Piankatank has proffered the testimony of Thomas Veitch, Esq. as an expert witness at trial. Piankatank contends that Veitch is a "preeminent expert in insurance coverage and claims adjusting," and that his testimony will "be offered to explain how the policy operates and/or to reconcile its overlapping terms and conditions." Pltf's Opp. at 2.

As noted in the Memorandum Opinion denying summary judgment, "[e]xpert opinions which express a legal conclusion are not admissible." North River Ins. Co. v. Reinsurance Corp., 197 F. Supp. 2d 972, 981 (S.D. Ohio 2002). Furthermore, it is settled that it is typically improper for a court to rely on expert testimony for the purposes of interpreting certain terms and/or clauses of a contract. See Forest Creek Assoc. v. McLean Savs. and Loan Ass'n, 831 F.2d 1238, 1242 (4th Cir. 1987) ("Here again the commitment agreement speaks for itself, and its proper interpretation is a question of law. Thus, we find that the district court was correct in excluding expert testimony proffered by the plaintiffs for the purpose of interpreting the [contract]."); cf. Brewer v. Lincoln Nat'l Life Ins. Co., 921 F.2d 150, 154 (8th Cir. 1990) ("[I]t would be improper and unfair to allow experts to define terms that were specifically written for and targeted toward lay persons.").
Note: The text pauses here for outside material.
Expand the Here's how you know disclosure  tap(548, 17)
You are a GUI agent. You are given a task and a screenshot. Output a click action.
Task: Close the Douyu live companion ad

Veitch's proposed testimony, which seeks to interpret the challenged provisions of the Insurance Policy, is improper under the established application of Fed.R.Evid. 702. Therefore, Selective's Motion To Exclude The Testimony Of Thomas Veitch (Docket No. 28) will be granted.

II. Pianktank's Motion To Exclude The Testimony Of Gary Kabubowski And Samuel Corso

Piankatank has challenged the proposed testimony of two of Selective's expert witnesses: Gary Jakubowski and Samuel Corso. Primarily, Piankatank contends that both proposed experts have insufficient training/experience to qualify as experts under Rule 702, and Piankatank also argues that their "proposed opinions are not the product of reliable principles and methods." See Pltf's Mot. at 1.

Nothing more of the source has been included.